**Your instructions:**
Please reproduce the post below about the Rock's push to the heavyweight title, from "I wouldn't say the Rock" up to and including "push back fired.".

**Quoted passage:**
[BEGIN]
I wouldn't say the Rock was groomed for the title. It's pretty clear that he started with a strong push for the IC belt but that's a far shot away from the heavyweight title. And I think just about everyone could agree that the nature of his push back fired.
The fans had turned on the guy pretty hard, they had no choice but to make him heel and I don't think the WWF at the time had any way of knowing that he would massively get over in the heel role. He became the heavyweight champ because he was over and because he needed to look credible for Austin at Wrestlemania. This isn't a case of him being like Roman Reigns, the guy was getting gigantic pops regularly and deserved it. Not to mention the WWF was beating WCW at this time so it was clearly warranted.
Considering he lost to Austin at Wrestlemania (and rightfully so at the time) and then lost to HHH at the following Wrestlemania (despite the Rock being the face and HHH obviously not being in his league), and then losing to Austin at the following Wrestlemania, I wouldn't say the guy was pushed too the moon. The Rock finally picked up a main event win at the following Wrestlemania against Hogan, a guy that's known to politic just to get out of doing jobs, clearly even Hogan had to agree the Rock was deserving of this type of rub.
[END]
**Records for locating described items:**
[BEGIN]
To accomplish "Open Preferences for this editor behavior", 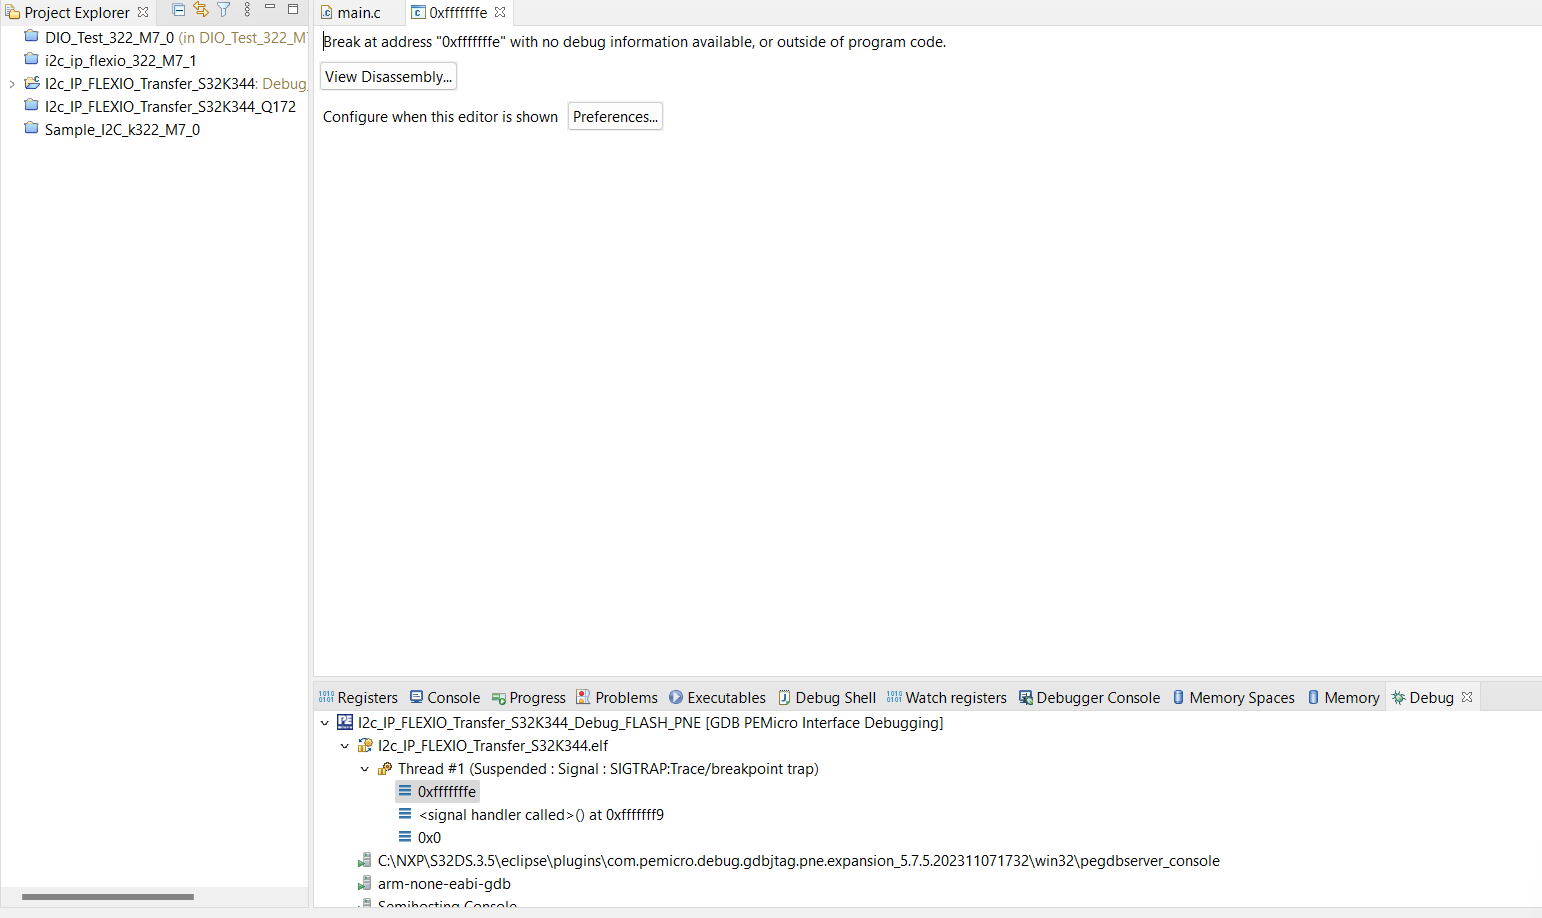I will tap(614, 116).
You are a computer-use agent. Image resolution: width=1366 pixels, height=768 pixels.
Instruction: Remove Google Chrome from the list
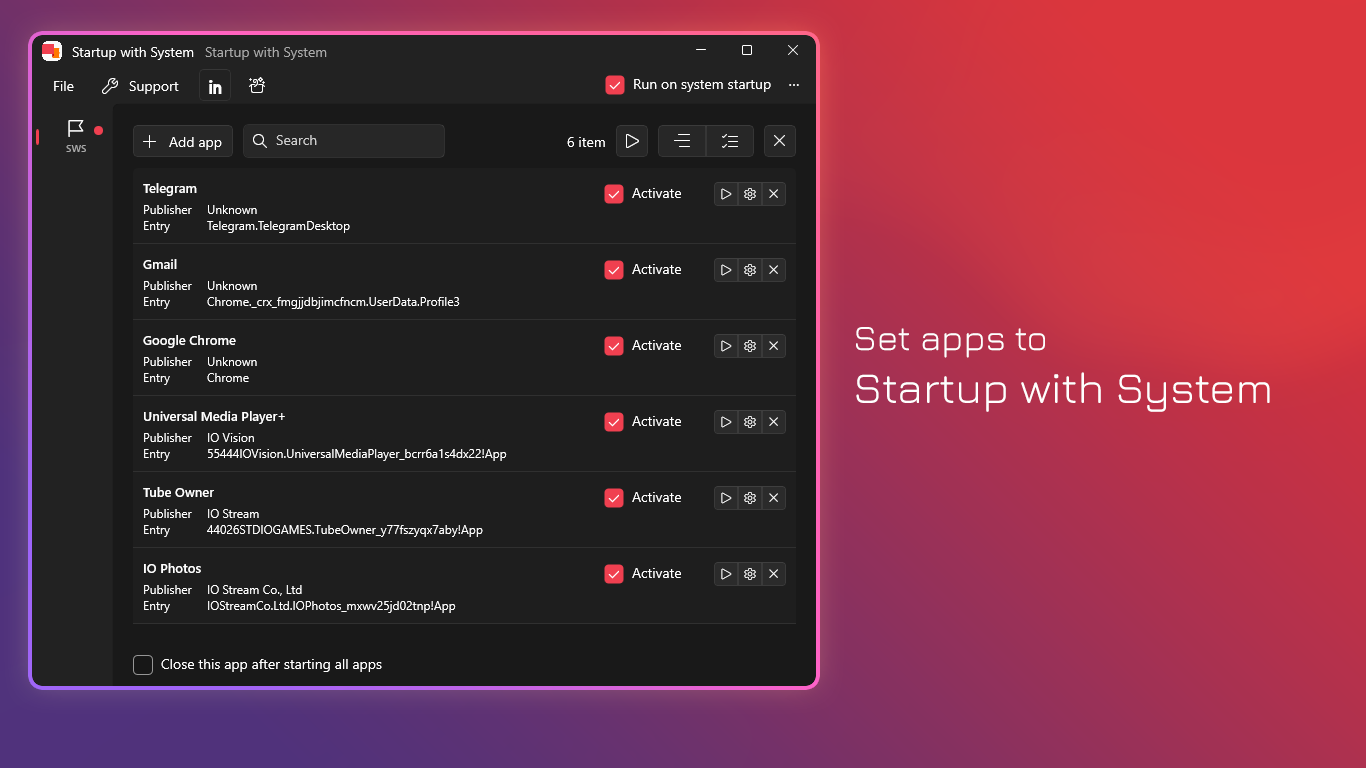coord(773,346)
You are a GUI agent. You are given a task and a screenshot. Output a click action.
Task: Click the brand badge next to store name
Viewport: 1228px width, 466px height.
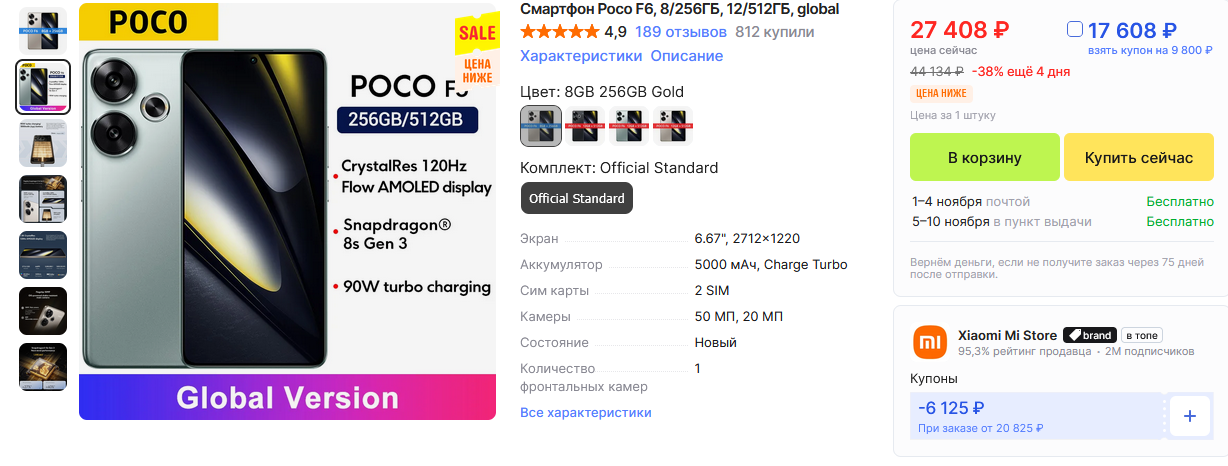[x=1088, y=335]
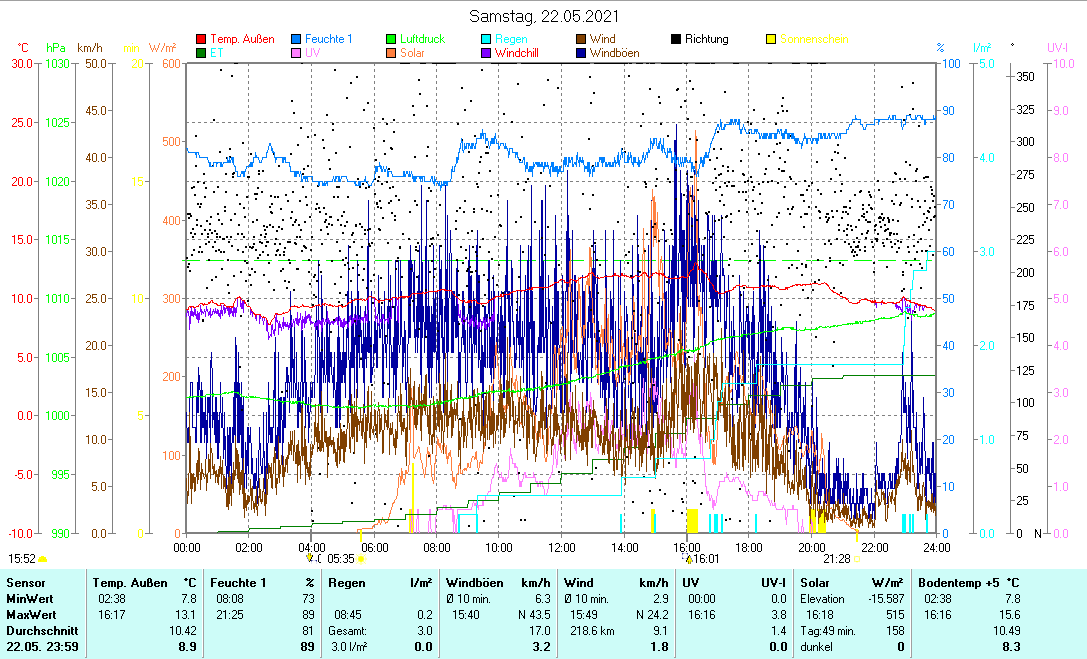Image resolution: width=1087 pixels, height=659 pixels.
Task: Click the purple Windchill legend swatch
Action: pos(486,53)
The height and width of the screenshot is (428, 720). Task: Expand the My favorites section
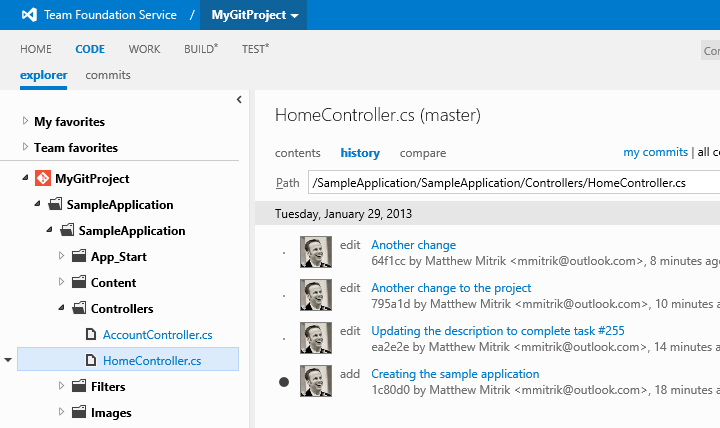pyautogui.click(x=25, y=121)
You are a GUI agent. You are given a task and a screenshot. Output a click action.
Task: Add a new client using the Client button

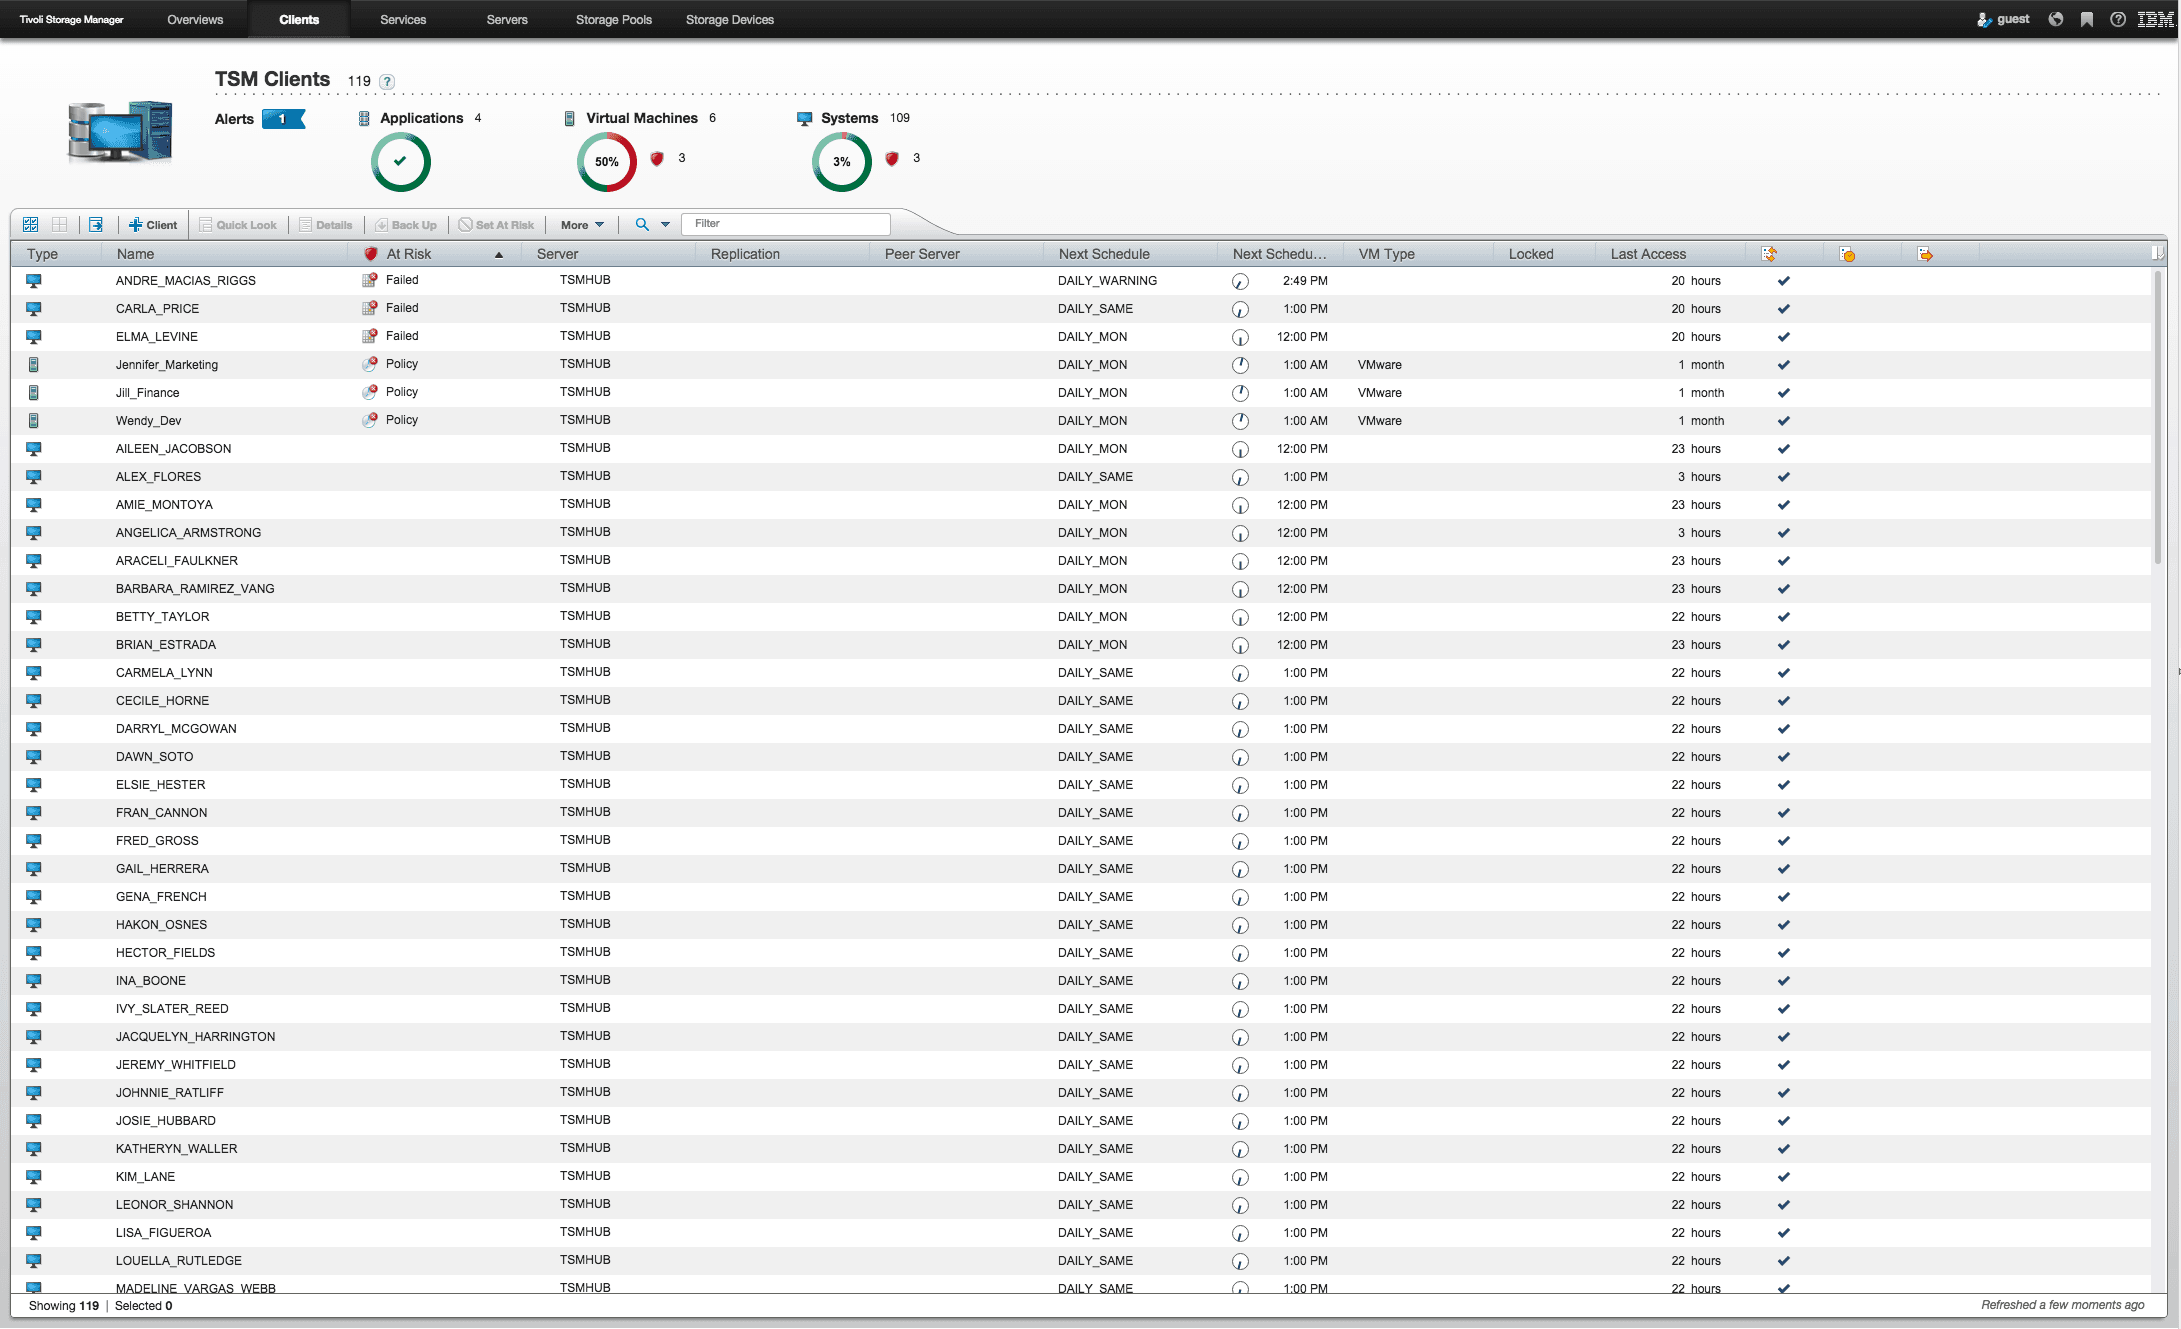coord(152,224)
[END]
**Answer to the task:**
I wouldn't say the Rock was groomed for the title. It's pretty clear that he started with a strong push for the IC belt but that's a far shot away from the heavyweight title. And I think just about everyone could agree that the nature of his push back fired.